Stored items:
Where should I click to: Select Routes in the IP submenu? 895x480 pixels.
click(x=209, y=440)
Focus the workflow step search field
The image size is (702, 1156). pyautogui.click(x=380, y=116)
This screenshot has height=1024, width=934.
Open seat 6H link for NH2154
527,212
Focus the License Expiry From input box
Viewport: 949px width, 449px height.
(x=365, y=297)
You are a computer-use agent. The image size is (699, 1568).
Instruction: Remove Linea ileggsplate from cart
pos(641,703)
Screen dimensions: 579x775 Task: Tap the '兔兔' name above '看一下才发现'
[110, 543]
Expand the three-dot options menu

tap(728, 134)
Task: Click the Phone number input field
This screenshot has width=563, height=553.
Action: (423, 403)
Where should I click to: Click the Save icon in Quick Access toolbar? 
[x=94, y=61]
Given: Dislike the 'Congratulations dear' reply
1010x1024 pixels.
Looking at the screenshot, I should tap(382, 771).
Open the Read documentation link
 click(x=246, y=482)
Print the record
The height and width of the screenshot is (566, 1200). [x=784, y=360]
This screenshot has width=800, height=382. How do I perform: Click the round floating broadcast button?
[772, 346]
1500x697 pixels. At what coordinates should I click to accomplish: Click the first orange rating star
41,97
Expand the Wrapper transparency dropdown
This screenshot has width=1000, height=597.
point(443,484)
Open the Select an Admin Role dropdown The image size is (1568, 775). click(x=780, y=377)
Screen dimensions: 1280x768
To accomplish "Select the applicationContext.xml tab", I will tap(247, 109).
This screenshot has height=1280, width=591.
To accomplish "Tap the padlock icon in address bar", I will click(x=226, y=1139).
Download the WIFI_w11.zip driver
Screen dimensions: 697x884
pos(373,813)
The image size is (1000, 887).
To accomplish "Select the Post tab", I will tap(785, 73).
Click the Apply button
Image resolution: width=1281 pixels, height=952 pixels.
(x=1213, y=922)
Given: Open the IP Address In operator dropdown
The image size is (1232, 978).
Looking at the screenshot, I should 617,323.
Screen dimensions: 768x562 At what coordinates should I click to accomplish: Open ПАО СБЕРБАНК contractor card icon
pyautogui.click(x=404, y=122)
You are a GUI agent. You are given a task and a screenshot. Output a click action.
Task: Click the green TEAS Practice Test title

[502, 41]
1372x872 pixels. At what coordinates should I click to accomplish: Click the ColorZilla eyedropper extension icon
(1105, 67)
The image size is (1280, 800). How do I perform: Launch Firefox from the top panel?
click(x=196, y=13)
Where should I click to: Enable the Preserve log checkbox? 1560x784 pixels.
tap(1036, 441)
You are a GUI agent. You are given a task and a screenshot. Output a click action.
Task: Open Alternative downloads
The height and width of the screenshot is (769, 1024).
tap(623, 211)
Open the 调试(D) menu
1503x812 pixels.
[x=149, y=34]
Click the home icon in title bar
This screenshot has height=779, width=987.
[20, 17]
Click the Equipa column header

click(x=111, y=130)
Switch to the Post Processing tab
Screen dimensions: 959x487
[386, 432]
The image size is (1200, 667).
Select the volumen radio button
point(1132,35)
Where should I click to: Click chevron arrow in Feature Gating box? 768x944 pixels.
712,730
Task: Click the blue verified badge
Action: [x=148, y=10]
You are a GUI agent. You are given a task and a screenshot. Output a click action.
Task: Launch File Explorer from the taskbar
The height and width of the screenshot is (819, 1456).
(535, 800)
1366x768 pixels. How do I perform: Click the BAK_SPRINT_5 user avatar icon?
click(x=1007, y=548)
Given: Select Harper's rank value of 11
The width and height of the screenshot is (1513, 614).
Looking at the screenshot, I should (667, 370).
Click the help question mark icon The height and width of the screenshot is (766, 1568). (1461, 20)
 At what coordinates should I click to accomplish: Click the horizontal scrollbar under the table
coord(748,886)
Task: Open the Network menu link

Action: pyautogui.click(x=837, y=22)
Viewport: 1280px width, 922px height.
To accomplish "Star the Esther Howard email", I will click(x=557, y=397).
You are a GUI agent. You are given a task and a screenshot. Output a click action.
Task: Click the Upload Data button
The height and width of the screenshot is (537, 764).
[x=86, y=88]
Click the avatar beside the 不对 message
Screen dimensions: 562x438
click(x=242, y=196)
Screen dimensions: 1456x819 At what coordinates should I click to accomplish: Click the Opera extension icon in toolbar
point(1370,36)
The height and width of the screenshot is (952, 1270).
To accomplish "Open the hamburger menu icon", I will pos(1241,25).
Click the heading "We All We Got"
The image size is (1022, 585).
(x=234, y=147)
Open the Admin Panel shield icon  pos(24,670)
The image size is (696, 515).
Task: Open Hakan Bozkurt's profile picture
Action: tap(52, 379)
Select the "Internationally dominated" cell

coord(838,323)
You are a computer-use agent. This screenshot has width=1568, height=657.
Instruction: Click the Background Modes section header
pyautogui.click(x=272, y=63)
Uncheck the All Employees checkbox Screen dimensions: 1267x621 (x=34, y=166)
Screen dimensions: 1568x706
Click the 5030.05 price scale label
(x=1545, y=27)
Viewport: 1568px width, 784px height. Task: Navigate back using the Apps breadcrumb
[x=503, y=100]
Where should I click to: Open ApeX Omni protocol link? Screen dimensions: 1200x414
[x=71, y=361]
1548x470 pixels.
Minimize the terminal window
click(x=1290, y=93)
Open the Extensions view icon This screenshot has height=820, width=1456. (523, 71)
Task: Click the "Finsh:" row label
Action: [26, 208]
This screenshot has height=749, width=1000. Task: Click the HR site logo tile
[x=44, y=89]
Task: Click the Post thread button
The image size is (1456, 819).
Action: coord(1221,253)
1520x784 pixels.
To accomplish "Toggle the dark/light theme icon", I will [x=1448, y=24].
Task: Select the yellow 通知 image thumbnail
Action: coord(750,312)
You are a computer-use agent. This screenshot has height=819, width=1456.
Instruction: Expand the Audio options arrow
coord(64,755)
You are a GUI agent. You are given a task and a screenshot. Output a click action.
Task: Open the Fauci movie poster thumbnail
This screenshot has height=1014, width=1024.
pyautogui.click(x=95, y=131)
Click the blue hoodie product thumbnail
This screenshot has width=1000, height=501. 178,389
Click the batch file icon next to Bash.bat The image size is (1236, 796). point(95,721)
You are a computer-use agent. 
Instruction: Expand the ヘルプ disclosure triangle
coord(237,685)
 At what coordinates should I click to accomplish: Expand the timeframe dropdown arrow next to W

→ Requirements
Convert all of the records above into a JSON list of strings, with each line as a separate string and blank lines left out.

→ Solved problem
[
  "Where should I click to: Select Routes in the IP submenu? 895x480 pixels.",
  "click(x=209, y=440)",
  "Focus the workflow step search field",
  "The image size is (702, 1156). pyautogui.click(x=380, y=116)",
  "This screenshot has height=1024, width=934.",
  "Open seat 6H link for NH2154",
  "527,212",
  "Focus the License Expiry From input box",
  "Viewport: 949px width, 449px height.",
  "(x=365, y=297)",
  "You are a computer-use agent. The image size is (699, 1568).",
  "Instruction: Remove Linea ileggsplate from cart",
  "pos(641,703)",
  "Screen dimensions: 579x775 Task: Tap the '兔兔' name above '看一下才发现'",
  "[110, 543]",
  "Expand the three-dot options menu",
  "tap(728, 134)",
  "Task: Click the Phone number input field",
  "This screenshot has width=563, height=553.",
  "Action: (423, 403)",
  "Where should I click to: Click the Save icon in Quick Access toolbar? ",
  "[x=94, y=61]",
  "Given: Dislike the 'Congratulations dear' reply",
  "1010x1024 pixels.",
  "Looking at the screenshot, I should tap(382, 771).",
  "Open the Read documentation link",
  " click(x=246, y=482)",
  "Print the record",
  "The height and width of the screenshot is (566, 1200). [x=784, y=360]",
  "This screenshot has width=800, height=382. How do I perform: Click the round floating broadcast button?",
  "[772, 346]",
  "1500x697 pixels. At what coordinates should I click to accomplish: Click the first orange rating star",
  "41,97",
  "Expand the Wrapper transparency dropdown",
  "This screenshot has width=1000, height=597.",
  "point(443,484)",
  "Open the Select an Admin Role dropdown The image size is (1568, 775). click(x=780, y=377)",
  "Screen dimensions: 1280x768",
  "To accomplish \"Select the applicationContext.xml tab\", I will tap(247, 109).",
  "This screenshot has height=1280, width=591.",
  "To accomplish \"Tap the padlock icon in address bar\", I will click(x=226, y=1139).",
  "Download the WIFI_w11.zip driver",
  "Screen dimensions: 697x884",
  "pos(373,813)",
  "The image size is (1000, 887).",
  "To accomplish \"Select the Post tab\", I will tap(785, 73).",
  "Click the Apply button",
  "Image resolution: width=1281 pixels, height=952 pixels.",
  "(x=1213, y=922)",
  "Given: Open the IP Address In operator dropdown",
  "The image size is (1232, 978).",
  "Looking at the screenshot, I should 617,323.",
  "Screen dimensions: 768x562 At what coordinates should I click to accomplish: Open ПАО СБЕРБАНК contractor card icon",
  "pyautogui.click(x=404, y=122)",
  "You are a GUI agent. You are given a task and a screenshot. Output a click action.",
  "Task: Click the green TEAS Practice Test title",
  "[502, 41]",
  "1372x872 pixels. At what coordinates should I click to accomplish: Click the ColorZilla eyedropper extension icon",
  "(1105, 67)",
  "The image size is (1280, 800). How do I perform: Launch Firefox from the top panel?",
  "click(x=196, y=13)",
  "Where should I click to: Enable the Preserve log checkbox? 1560x784 pixels.",
  "tap(1036, 441)",
  "You are a GUI agent. You are given a task and a screenshot. Output a click action.",
  "Task: Open Alternative downloads",
  "The height and width of the screenshot is (769, 1024).",
  "tap(623, 211)",
  "Open the 调试(D) menu",
  "1503x812 pixels.",
  "[x=149, y=34]",
  "Click the home icon in title bar",
  "This screenshot has height=779, width=987.",
  "[20, 17]",
  "Click the Equipa column header",
  "click(x=111, y=130)",
  "Switch to the Post Processing tab",
  "Screen dimensions: 959x487",
  "[386, 432]",
  "The image size is (1200, 667).",
  "Select the volumen radio button",
  "point(1132,35)",
  "Where should I click to: Click chevron arrow in Feature Gating box? 768x944 pixels.",
  "712,730",
  "Task: Click the blue verified badge",
  "Action: [x=148, y=10]",
  "You are a GUI agent. You are given a task and a screenshot. Output a click action.",
  "Task: Launch File Explorer from the taskbar",
  "The height and width of the screenshot is (819, 1456).",
  "(535, 800)",
  "1366x768 pixels. How do I perform: Click the BAK_SPRINT_5 user avatar icon?",
  "click(x=1007, y=548)",
  "Given: Select Harper's rank value of 11",
  "The width and height of the screenshot is (1513, 614).",
  "Looking at the screenshot, I should (667, 370).",
  "Click the help question mark icon The height and width of the screenshot is (766, 1568). (1461, 20)",
  " At what coordinates should I click to accomplish: Click the horizontal scrollbar under the table",
  "coord(748,886)",
  "Task: Open the Network menu link",
  "Action: pyautogui.click(x=837, y=22)",
  "Viewport: 1280px width, 922px height.",
  "To accomplish \"Star the Esther Howard email\", I will click(x=557, y=397).",
  "You are a GUI agent. You are given a task and a screenshot. Output a click action.",
  "Task: Click the Upload Data button",
  "The height and width of the screenshot is (537, 764).",
  "[x=86, y=88]",
  "Click the avatar beside the 不对 message",
  "Screen dimensions: 562x438",
  "click(x=242, y=196)",
  "Screen dimensions: 1456x819 At what coordinates should I click to accomplish: Click the Opera extension icon in toolbar",
  "point(1370,36)",
  "The height and width of the screenshot is (952, 1270).",
  "To accomplish \"Open the hamburger menu icon\", I will pos(1241,25).",
  "Click the heading \"We All We Got\"",
  "The image size is (1022, 585).",
  "(x=234, y=147)",
  "Open the Admin Panel shield icon  pos(24,670)",
  "The image size is (696, 515).",
  "Task: Open Hakan Bozkurt's profile picture",
  "Action: tap(52, 379)",
  "Select the \"Internationally dominated\" cell",
  "coord(838,323)",
  "You are a computer-use agent. This screenshot has width=1568, height=657.",
  "Instruction: Click the Background Modes section header",
  "pyautogui.click(x=272, y=63)",
  "Uncheck the All Employees checkbox Screen dimensions: 1267x621 (x=34, y=166)",
  "Screen dimensions: 1568x706",
  "Click the 5030.05 price scale label",
  "(x=1545, y=27)",
  "Viewport: 1568px width, 784px height. Task: Navigate back using the Apps breadcrumb",
  "[x=503, y=100]",
  "Where should I click to: Open ApeX Omni protocol link? Screen dimensions: 1200x414",
  "[x=71, y=361]",
  "1548x470 pixels.",
  "Minimize the terminal window",
  "click(x=1290, y=93)",
  "Open the Extensions view icon This screenshot has height=820, width=1456. (523, 71)",
  "Task: Click the \"Finsh:\" row label",
  "Action: [26, 208]",
  "This screenshot has height=749, width=1000. Task: Click the HR site logo tile",
  "[x=44, y=89]",
  "Task: Click the Post thread button",
  "The image size is (1456, 819).",
  "Action: coord(1221,253)",
  "1520x784 pixels.",
  "To accomplish \"Toggle the dark/light theme icon\", I will [x=1448, y=24].",
  "Task: Select the yellow 通知 image thumbnail",
  "Action: coord(750,312)",
  "You are a computer-use agent. This screenshot has height=819, width=1456.",
  "Instruction: Expand the Audio options arrow",
  "coord(64,755)",
  "You are a GUI agent. You are given a task and a screenshot. Output a click action.",
  "Task: Open the Fauci movie poster thumbnail",
  "This screenshot has height=1014, width=1024.",
  "pyautogui.click(x=95, y=131)",
  "Click the blue hoodie product thumbnail",
  "This screenshot has width=1000, height=501. 178,389",
  "Click the batch file icon next to Bash.bat The image size is (1236, 796). point(95,721)",
  "You are a computer-use agent. ",
  "Instruction: Expand the ヘルプ disclosure triangle",
  "coord(237,685)",
  " At what coordinates should I click to accomplish: Expand the timeframe dropdown arrow next to W"
]